▸ TRY IT
What does the data read, word for word, from the line containing "Task: Click the" through its final line? Give those lines only.

▸ DATASET CONTENT

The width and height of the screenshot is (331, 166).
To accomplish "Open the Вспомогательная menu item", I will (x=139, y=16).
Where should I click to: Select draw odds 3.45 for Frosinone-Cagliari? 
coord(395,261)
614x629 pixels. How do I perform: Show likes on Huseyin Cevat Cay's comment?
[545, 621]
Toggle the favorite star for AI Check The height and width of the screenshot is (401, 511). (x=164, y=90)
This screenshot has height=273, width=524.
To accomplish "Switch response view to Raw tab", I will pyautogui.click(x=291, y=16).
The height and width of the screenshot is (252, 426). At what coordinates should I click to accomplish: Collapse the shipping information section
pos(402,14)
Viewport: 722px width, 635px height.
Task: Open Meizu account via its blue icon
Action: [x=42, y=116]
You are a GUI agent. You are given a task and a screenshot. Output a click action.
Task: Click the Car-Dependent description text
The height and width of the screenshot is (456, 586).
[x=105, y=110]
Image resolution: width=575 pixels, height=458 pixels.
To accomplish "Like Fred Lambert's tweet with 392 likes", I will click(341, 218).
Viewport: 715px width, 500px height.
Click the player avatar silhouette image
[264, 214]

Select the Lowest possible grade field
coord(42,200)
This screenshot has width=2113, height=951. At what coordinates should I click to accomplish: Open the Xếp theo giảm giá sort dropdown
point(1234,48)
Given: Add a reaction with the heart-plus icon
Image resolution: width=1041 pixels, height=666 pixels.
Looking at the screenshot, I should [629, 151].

▸ RESULT FOR THIS EXERCISE
Task: Click the Car-Dependent description text
The height and width of the screenshot is (456, 586).
[x=105, y=110]
Image resolution: width=575 pixels, height=458 pixels.
To accomplish "Like Fred Lambert's tweet with 392 likes", I will click(341, 218).
Viewport: 715px width, 500px height.
Click the player avatar silhouette image
[264, 214]

Select the Lowest possible grade field
coord(42,200)
This screenshot has width=2113, height=951. At what coordinates should I click to accomplish: Open the Xếp theo giảm giá sort dropdown
point(1234,48)
Given: Add a reaction with the heart-plus icon
Image resolution: width=1041 pixels, height=666 pixels.
Looking at the screenshot, I should [629, 151].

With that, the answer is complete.